Viewing Taiwan from the Beltway Bubble

Two bikes collide on the bike path, resulting in serious injuries. 

Scott Kastner has a solid piece in WaPo -- he even gets US policy on Taiwan correct -- good until point 5:
A final point is that Taiwan itself benefits from a stable U.S.-China relationship. As I argue in a recent International Security article, good U.S.-China relations give Beijing a stake in a stable status quo. Even if the United States were to stay out of a cross-Strait military conflict, such a conflict would be disastrous for the U.S.-China relationship. Good relations with Washington, then, give Beijing more to lose by initiating war in the Taiwan Strait — and that’s a good thing for Taiwan.
The problem here is that Kastner has a hidden assumption that governs his thinking: that Washington will guide Beijing's behavior in the status quo by rewarding it when it behaves and punishing it when it doesn't. That is wrong: for Beijing the SQ is meaningless because Washington never punishes Beijing. Whenever it might contemplate punishment, a whole chorus of Beijing shills and Explainers howls that Washington is disrupting stability and hurting the US-China relationship. (To understand their thinking, just delete "US" and "relationship" from that phrase, and consider that the majority of these people gain access, status, and money from their China relationships. That is why so many of these people are upset with Trump Administration China policy.)
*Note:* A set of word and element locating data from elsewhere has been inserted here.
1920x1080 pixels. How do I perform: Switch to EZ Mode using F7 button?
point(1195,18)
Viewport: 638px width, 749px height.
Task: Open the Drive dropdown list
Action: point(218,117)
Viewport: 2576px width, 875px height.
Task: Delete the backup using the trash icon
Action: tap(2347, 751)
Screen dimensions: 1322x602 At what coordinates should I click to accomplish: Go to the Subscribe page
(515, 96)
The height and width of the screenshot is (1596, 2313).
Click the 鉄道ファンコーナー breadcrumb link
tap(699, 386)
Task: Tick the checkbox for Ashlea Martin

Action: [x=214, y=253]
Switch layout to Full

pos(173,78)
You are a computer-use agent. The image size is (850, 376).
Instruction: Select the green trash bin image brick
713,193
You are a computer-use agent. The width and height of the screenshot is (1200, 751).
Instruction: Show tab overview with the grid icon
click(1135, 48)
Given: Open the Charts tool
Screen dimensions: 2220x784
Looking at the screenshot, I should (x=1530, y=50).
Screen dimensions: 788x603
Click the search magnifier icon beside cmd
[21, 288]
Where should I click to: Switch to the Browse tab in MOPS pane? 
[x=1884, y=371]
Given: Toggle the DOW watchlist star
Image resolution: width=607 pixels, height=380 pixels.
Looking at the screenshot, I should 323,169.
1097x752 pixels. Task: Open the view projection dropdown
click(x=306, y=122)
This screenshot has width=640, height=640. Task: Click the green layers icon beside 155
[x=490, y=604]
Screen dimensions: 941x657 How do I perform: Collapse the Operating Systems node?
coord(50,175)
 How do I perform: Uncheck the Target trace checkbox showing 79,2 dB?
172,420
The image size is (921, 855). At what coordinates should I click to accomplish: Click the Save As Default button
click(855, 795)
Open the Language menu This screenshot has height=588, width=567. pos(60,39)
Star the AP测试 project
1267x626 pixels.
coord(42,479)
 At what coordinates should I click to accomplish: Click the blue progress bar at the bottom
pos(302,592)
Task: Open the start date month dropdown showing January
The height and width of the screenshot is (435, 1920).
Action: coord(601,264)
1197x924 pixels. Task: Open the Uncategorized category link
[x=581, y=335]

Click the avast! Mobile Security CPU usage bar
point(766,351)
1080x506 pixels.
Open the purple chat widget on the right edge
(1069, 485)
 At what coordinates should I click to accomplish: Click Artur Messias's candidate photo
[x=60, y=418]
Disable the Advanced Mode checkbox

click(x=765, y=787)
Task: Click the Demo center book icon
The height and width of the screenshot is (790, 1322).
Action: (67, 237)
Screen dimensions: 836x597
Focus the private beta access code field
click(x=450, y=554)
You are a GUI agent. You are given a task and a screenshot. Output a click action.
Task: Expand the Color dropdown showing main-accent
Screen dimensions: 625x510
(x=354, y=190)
A "stake in the SQ" is only possible when there is some risk of it disappearing. Otherwise the SQ is merely a recurring gift from Washington to Beijing.

There's a word for that: tribute.

IR thinkers join this chorus because for so many of them, "stability" and "US national interest" are coterminous. It seems like a generation has forgotten that "stability" is a means to an end, not the end in itself. This lesson has not been forgotten in Beijing.

Practically, this means that stability benefits Beijing, not Washington. Under cover of "stability" Beijing then has opportunity to poach tech (with no punishment), build military (with no punishment), grab the South China Sea and threaten US allies Manila and Tokyo (with no punishment), and suppress Taiwan (with no punishment).

Indeed, because "stability" is the end, Beijing in practice has enormous leverage over the US. It knows that if it ramps up tensions and makes loud grumbles, the US will sacrifice Taiwan (and Phils and possibly even Japan, never mentioned in analyses of Taiwan-US relations) for "better" relations. Hence, "stability" lacks many of the benefits for Taiwan that Kastner argues it does, because maintaining it gives Washington the incentive to ignore or suppress Taiwan, while making Taiwan look like it is the provocative threat to regional "stability".

Even worse, from they way people like Kastner write, it is obvious that they think maintaining a stable relationship with Washington is its own reward. This existential assumption about the nature of international reality undergirds the Beltway Cosmology. With China rapidly becoming the world's dominant trading nation, this assumption is as obsolete as Ptolemaic astronomy.

Because stability is the goal, the US is constantly being called upon, not only by the China Explainer crowd, but by IR thinkers, to reduce its freedom of action and leverage over Beijing to maintain "stability".

A "stability" that, for Beijing, is just a temporary means to its end of overturning the current order and replacing the US.